Buchempfehlung: Das Neue Testament, jüdisch erklärt

Ein Buch als Heilmittel: Das Neue Testament, jüdisch erklärt

Rezension von Pfarrer Cord Hasselblatt

Seit dem Oktober letzten Jahres wird „Das Neue Testament-Jüdisch erklärt“ von der Deutschen Bibelgesellschaft ausgeliefert. Es ist ein absolut epochales Werk und die bisherige Krönung der christlich-jüdischen Beziehungen, welche seit 1945 allmählich neu gestaltet werden. Über 70 jüdische Wissenschaftlerinnen und Wissenschaftlicher kommentieren und erläutern auf insgesamt 912 Seiten das Neue Testament. Niemals vorher hat es das gegeben! Vielleicht ist das vergleichbar mit der Übersetzung der hebräischen Bibel in die griechische Sprache durch angeblich 72 Gelehrte in der Antike.
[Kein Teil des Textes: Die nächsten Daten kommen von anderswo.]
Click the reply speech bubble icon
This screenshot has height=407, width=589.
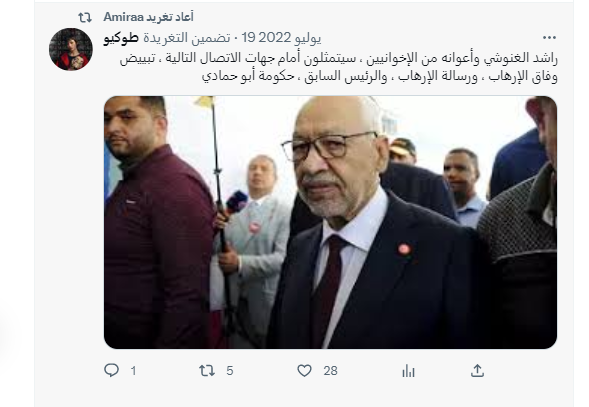click(x=111, y=371)
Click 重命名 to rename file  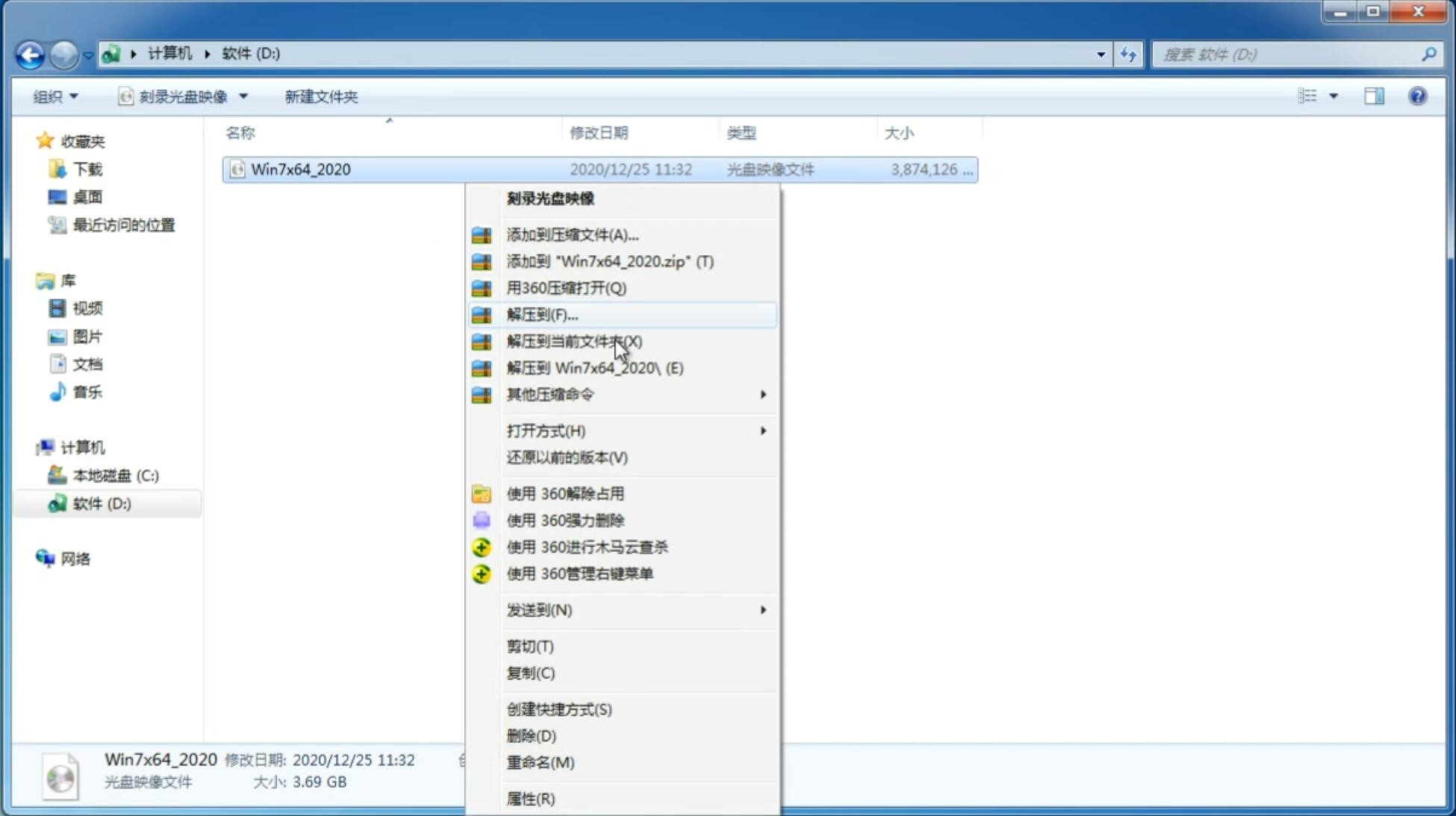540,762
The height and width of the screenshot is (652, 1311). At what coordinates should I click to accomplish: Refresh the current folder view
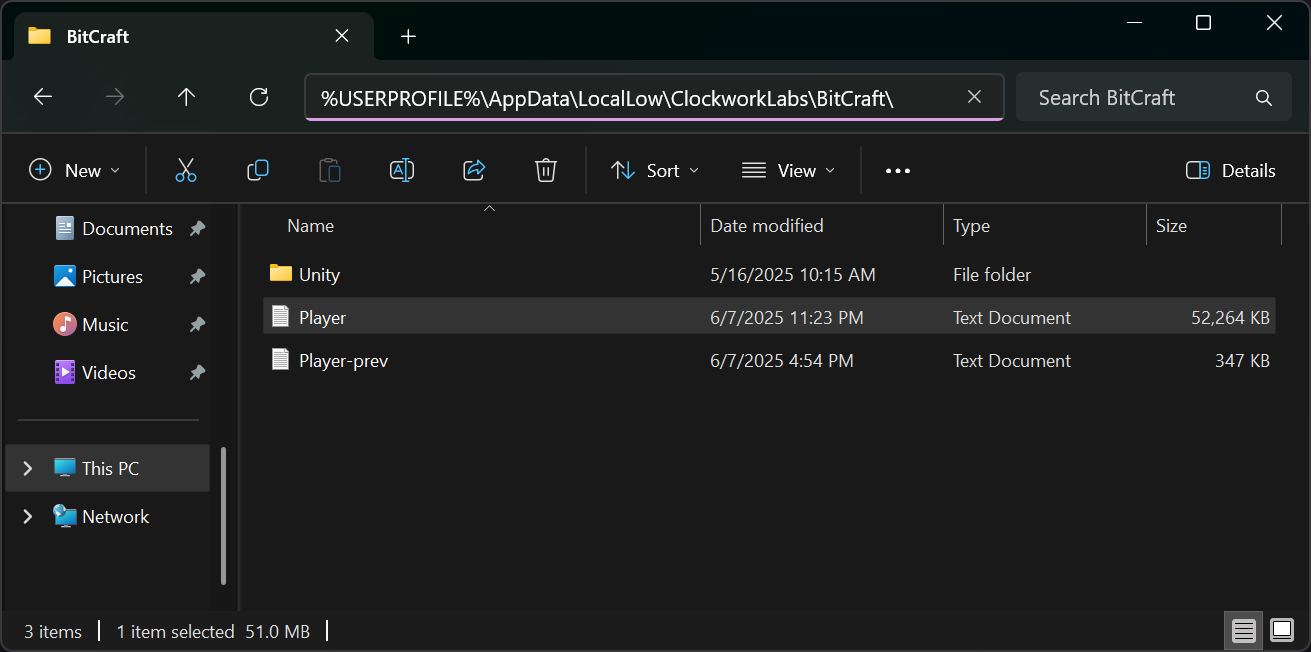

Damals entstand die Septuaginta, die vielfach im Neuen Testament zitiert wird.

Heute kann durch dieses neue Buch ein neues Verständnis des Neuen Testaments entstehen, welches seinen jüdischen Zusammenhang wirklich ernst nimmt. Dieses Buch ist der bisherige Höhepunkt einer jahrzehntelangen Entwicklung. Vor etwa 15 Jahren noch hat in Haus Ohrbeck in einer Arbeitsgruppe eine junge jüdische Frau mir durchaus nachvollziehbar und energisch den Standpunkt vertreten, es gäbe absolut keinen Grund für sie, sich mit diesem in der Antike vergleichsweise nebensächlichen Schrifttum zu befassen. Und so haben wir in dieser Arbeitsgruppe den Lobgesang der Maria aus dem 1. Kapitel des Lukas-Evangelium auch nicht besprochen.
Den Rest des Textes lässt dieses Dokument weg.